Multimedia is generated very rapidly, for example via social networks, human observation, and generative models. Hence, the training of machine learning models for multimedia data must be done incrementally for many applications, with incremental learning approaches becoming more and more popular in multimedia. Furthermore, in the case of distributed systems analysing multimedia data locally, e.g. for data privacy protection, the incremental adjustment of local models must be integrated into the global model. The latter has a better generalisation power as it is trained on a larger amount of data than each local model. The best way to integrate local model updates into the global model is the subject of federated learning. Finally, when applying multimedia fusion principles in different domains supplying multimodal data, such as remote sensing, astrophysics or mechanics, medical and healthcare multimedia applications, domain-dependent constraints/physical models of data may be integrated into model training yielding more reliable solutions.

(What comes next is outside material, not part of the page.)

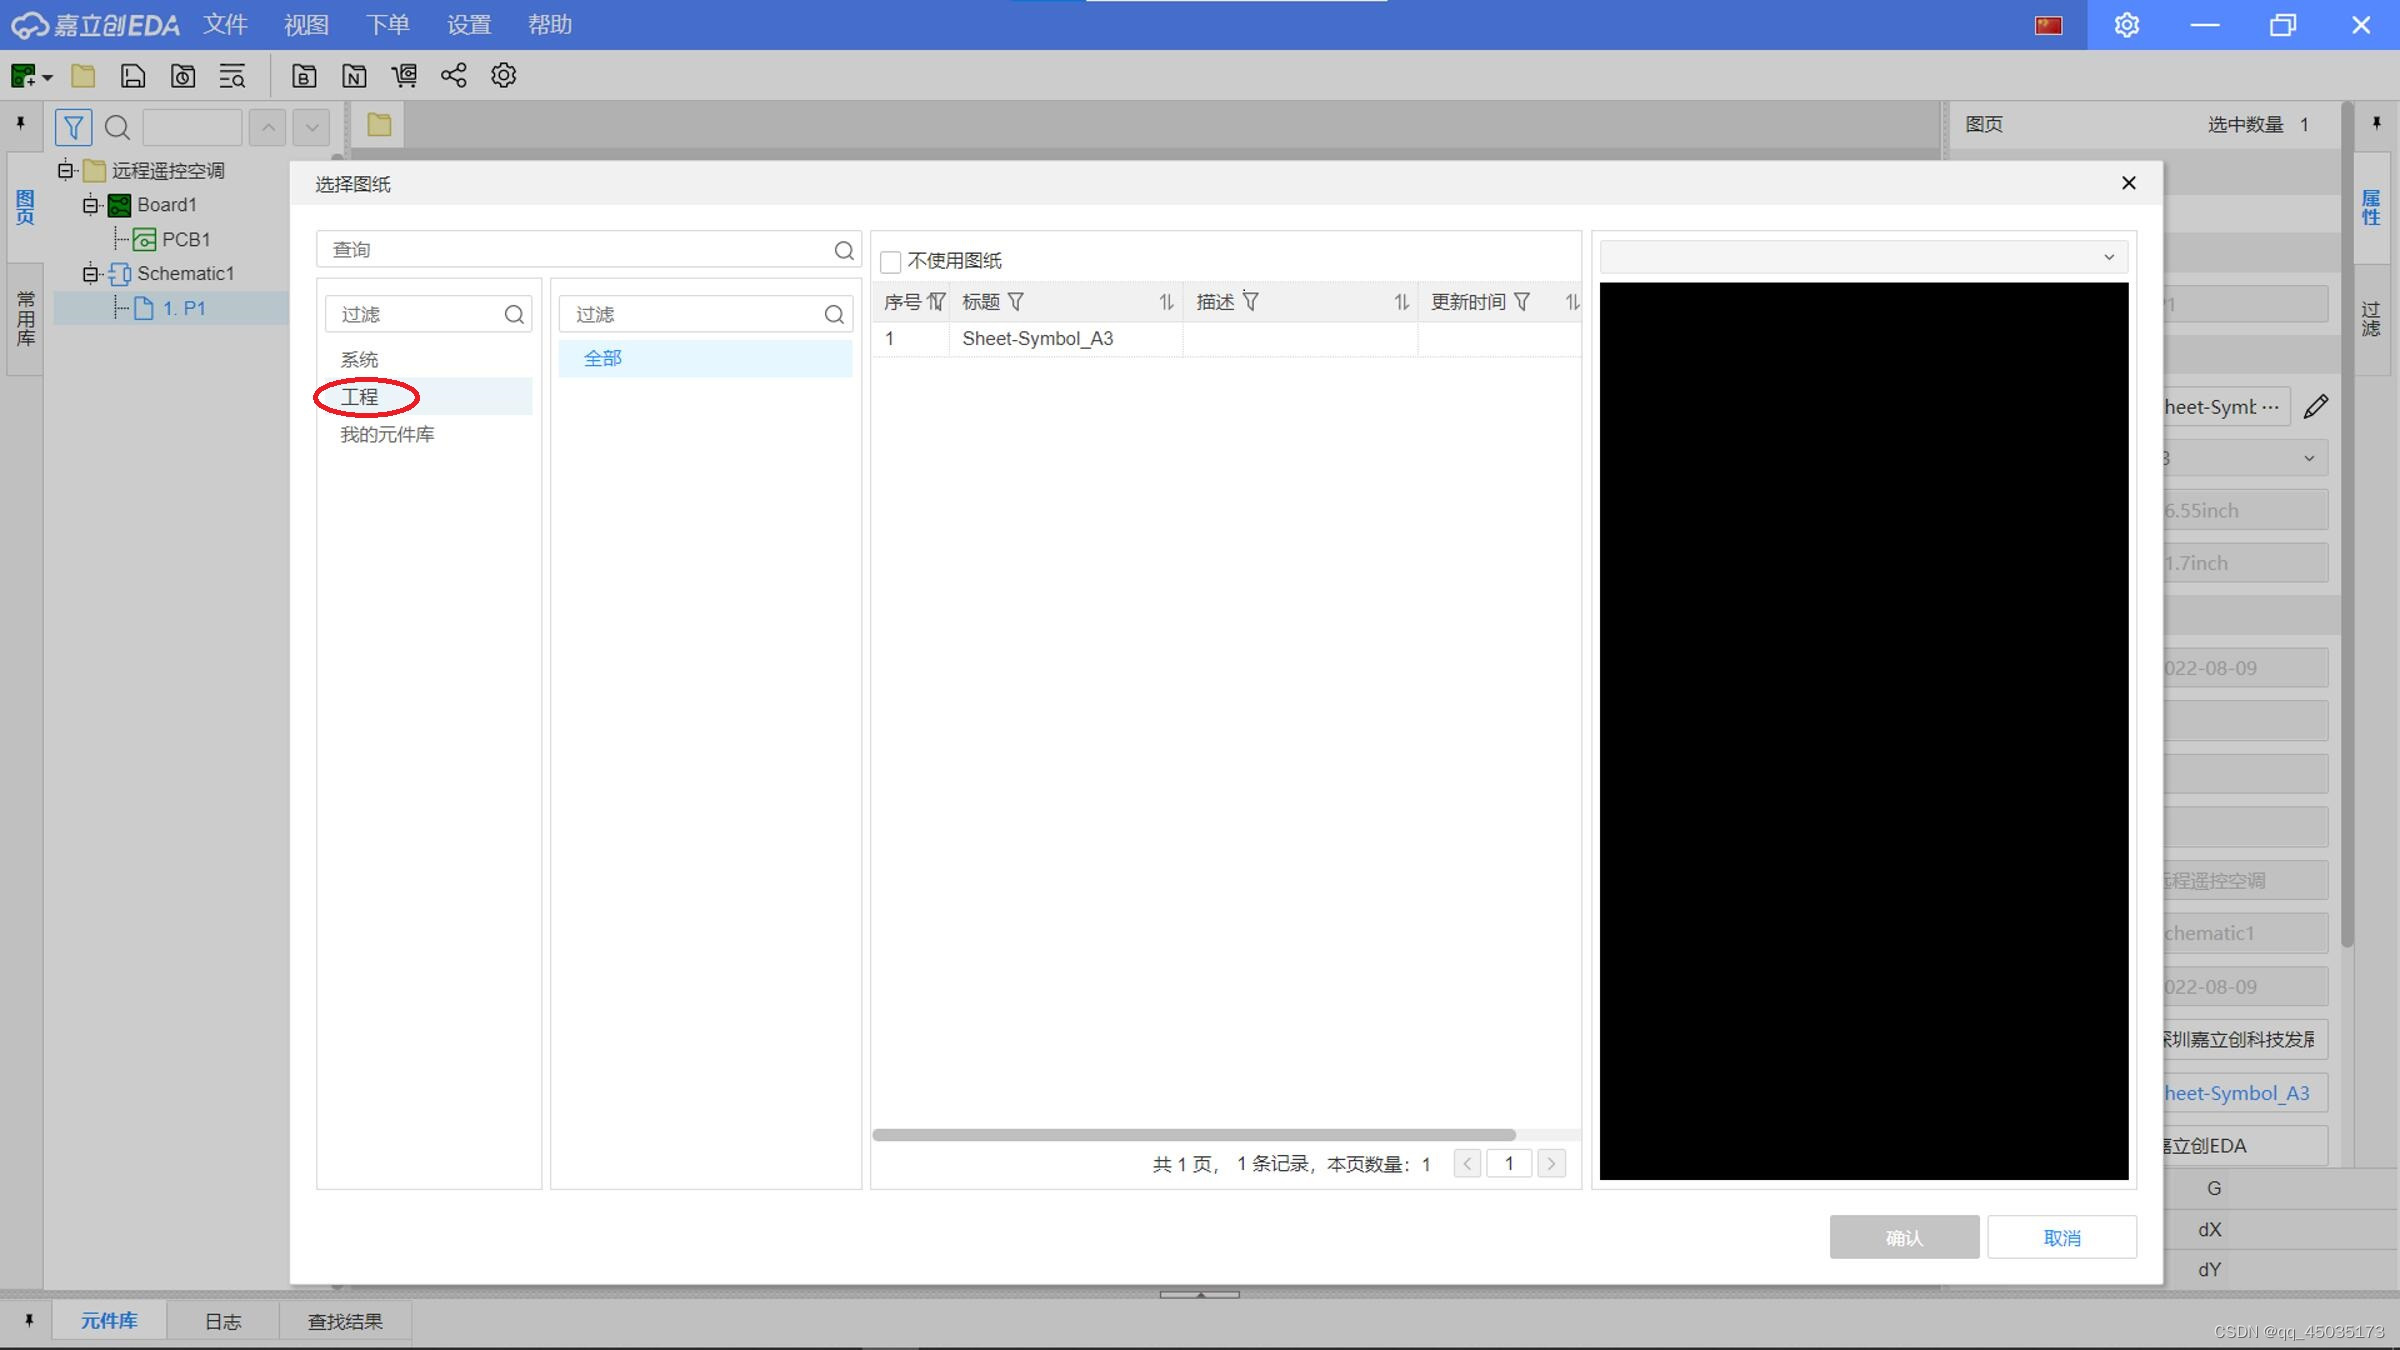Click the share icon in toolbar

click(453, 75)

The use of AI, however, has also raised the question of the reliability and explainability of their predictions for decision-making (e.g., the black-box issue of deep models). Such shortcomings undermine the trustworthiness of AI-based multimedia applications. It is therefore critical to understand how the predictions of AI-based systems correlate with information perception and expert decision-making. This is also an important prerequisite for successful teaming of human experts and AI-based tools. The objective of eXplainable AI (XAI) is in proposing methods to understand and explain how these systems produce their decisions.

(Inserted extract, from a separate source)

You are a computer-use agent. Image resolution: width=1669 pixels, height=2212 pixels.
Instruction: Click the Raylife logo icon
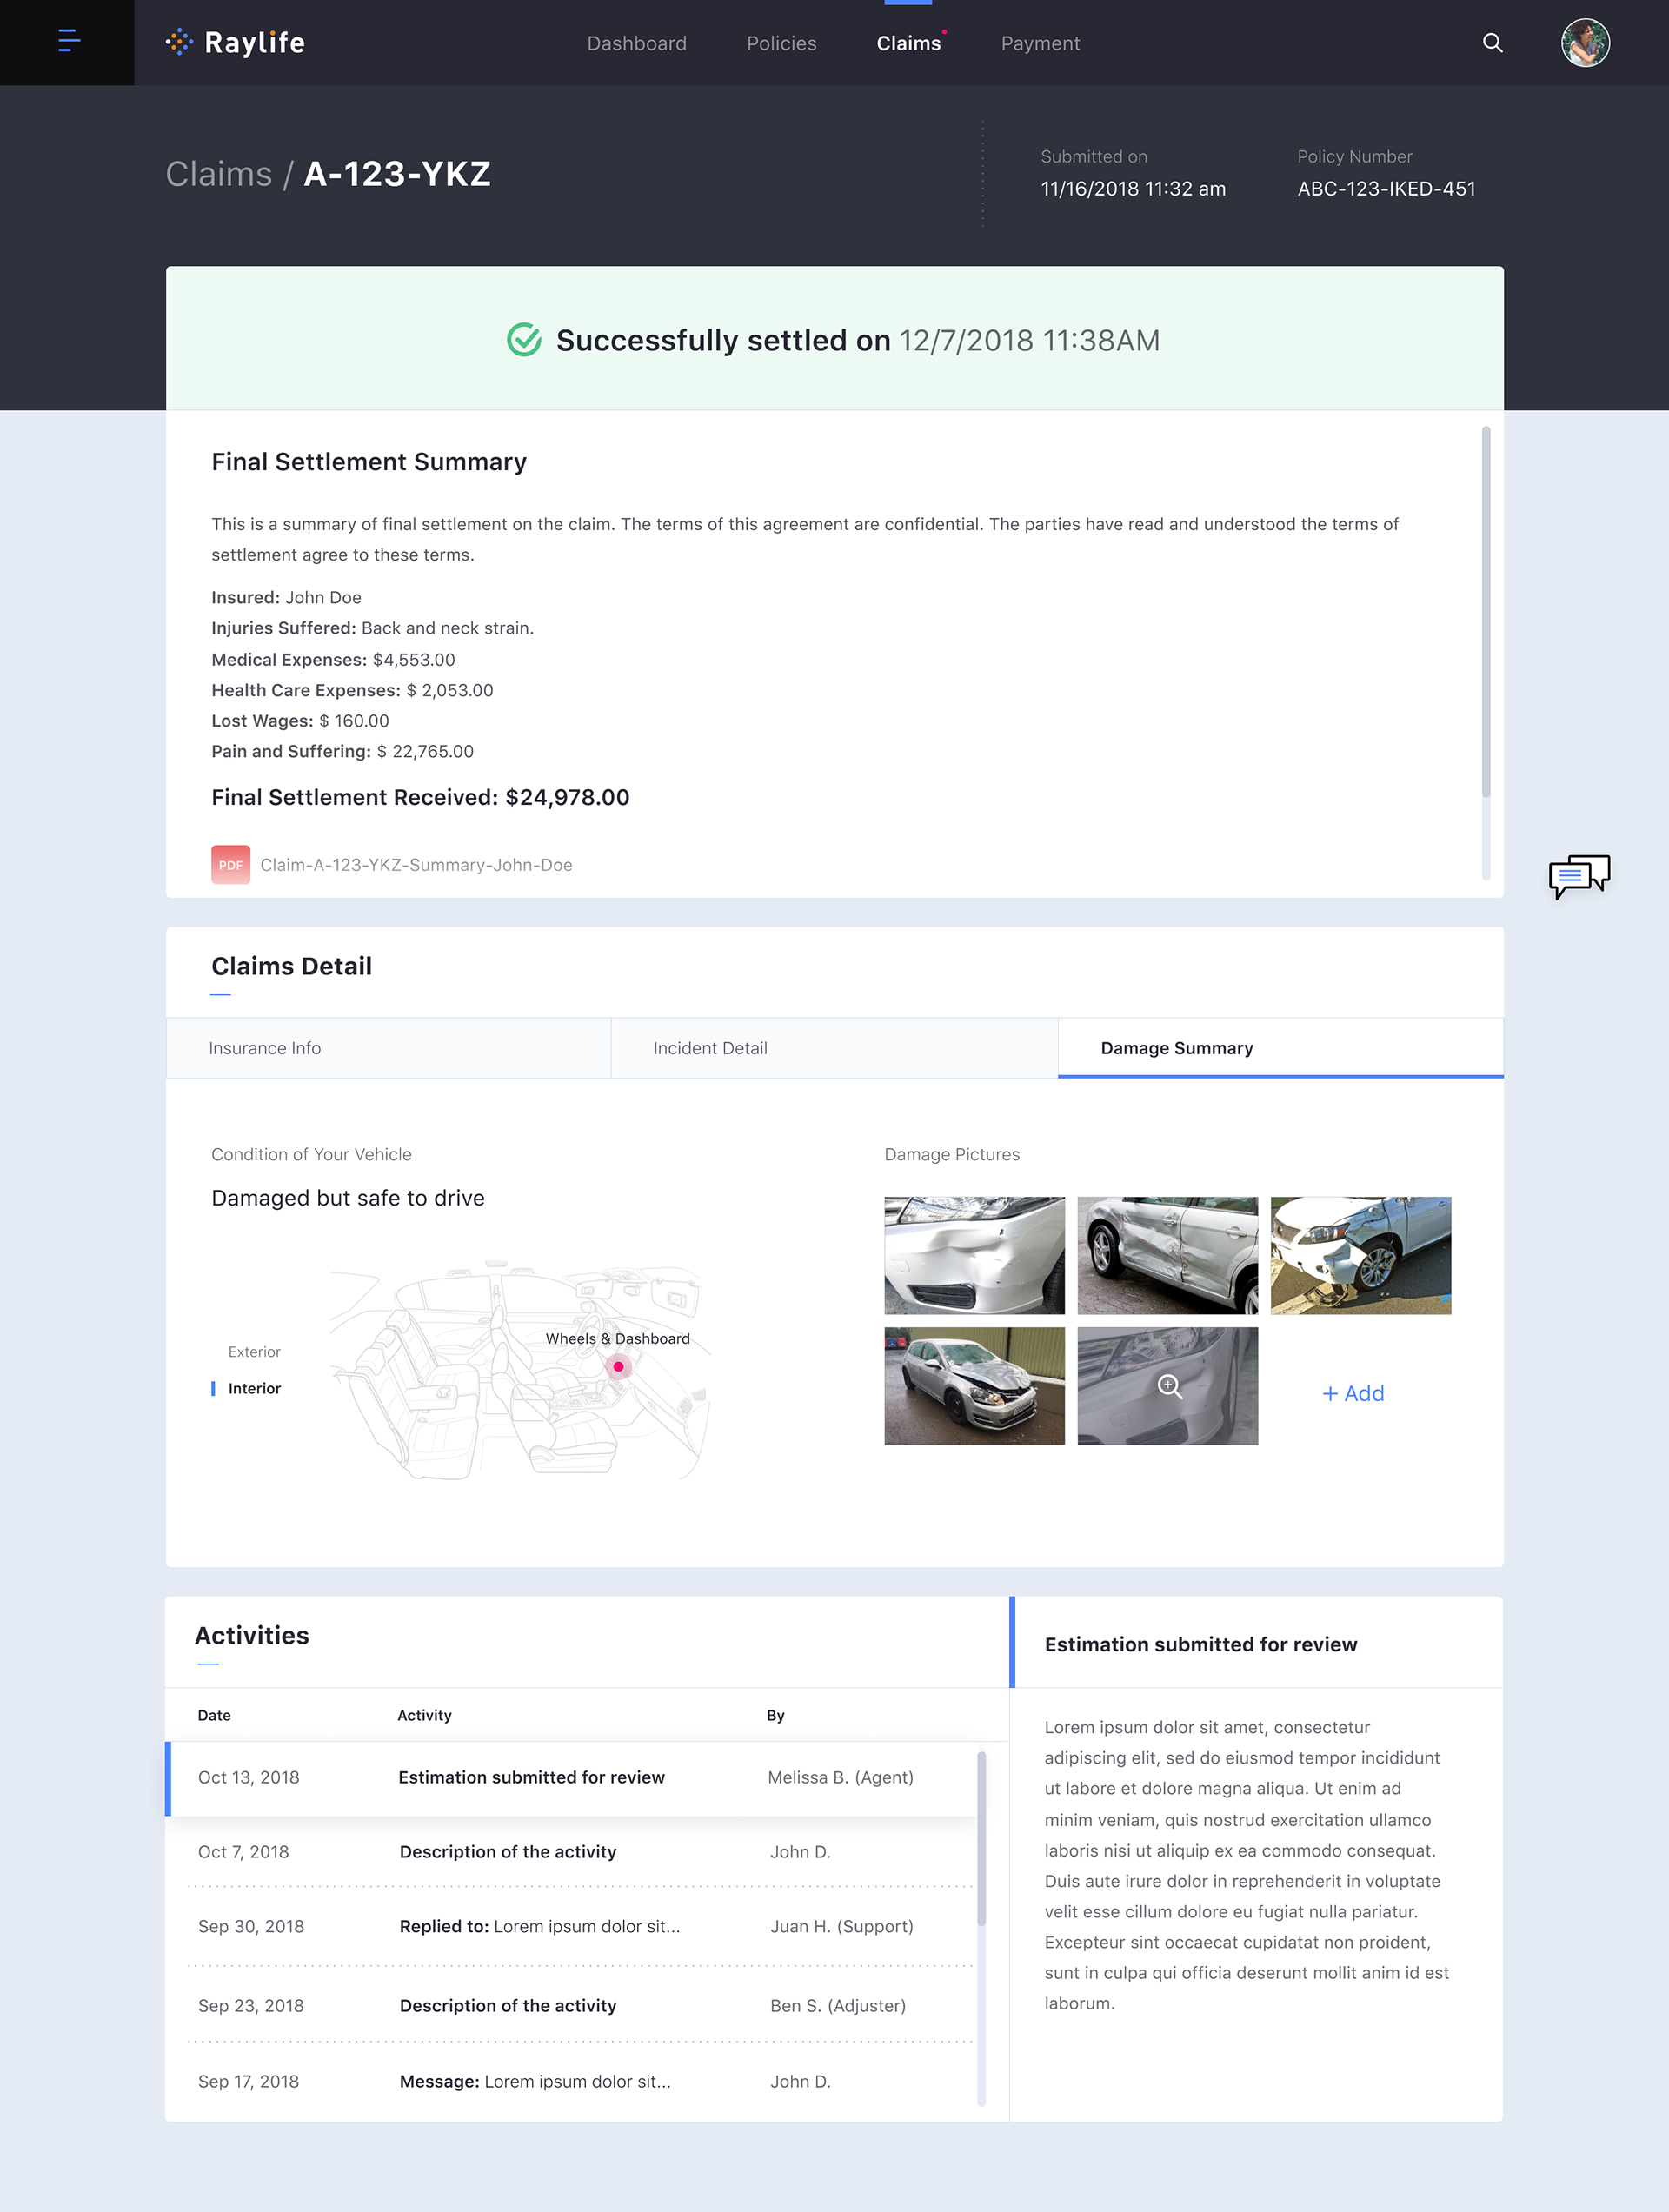[x=179, y=42]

The topics of interest of the Special Issue include:
● Incremental learning in multimedia
● Federated learning in multimedia
● Machine learning architectures for multimedia, in particular supporting multimodal data
● Physical models in AI with applications in multimedia
● Explainable/interpretable machine learning for multimedia
● XAI evaluation and benchmarks for multimedia data
● Information visualisation for models or their predictions
● Sample-centric and dataset-centric explanations in multimedia applications


Important Dates
Submissions Open: September 18, 2024
Submission Deadline: November 30, 2024


Guest Editors
Björn Þór Jónsson, Reykjavik University, Reykjavik, Iceland
Claudio Gennaro, ISTI-CNR, Pisa, Italy
Ewa Kijak, IRISA, Rennes, France
Stéphane Marchand-Maillet, University of Geneva, Geneva, Switzerland


Submission Guidelines

Authors should prepare their manuscript according to the Instructions for Authors available from the Multimedia Tools and Applications website (this opens in a new tab). Authors should submit through the online submission site at https://www.editorialmanager.com/mtap/default.aspx (this opens in a new tab) and select “SI 1253- AI and Machine Learning for Multimedia Applications” when they reach the “Article Type” step in the submission process. Submitted papers should present original, unpublished work, relevant to one of the topics of the special issue. All submitted papers will be evaluated on the basis of relevance, significance of contribution, technical quality, scholarship, and quality of presentation, by at least three independent reviewers. It is the policy of the journal that no submission, or substantially overlapping submission, be published or be under review at another journal or conference at any time during the review process. Please note that the authors of selected papers presented at CBMI 2024 are invited to submit an extended version of their contributions by taking into consideration both the reviewers’ comments on their conference paper, and the feedback received during presentation at the conference. It is worth clarifying that the extended version is expected to contain a substantial scientific contribution, e.g., in the form of new algorithms, experiments or qualitative/quantitative comparisons, and that neither verbatim transfer of large parts of the conference paper nor reproduction of already published figures will be tolerated. The extended versions of CBMI 2024 papers will undergo the standard, rigorous journal review process and be accepted only if well-suited to the topic of this special issue and meeting the scientific level of the journal. Final decisions on all papers are made by the Editor in Chief.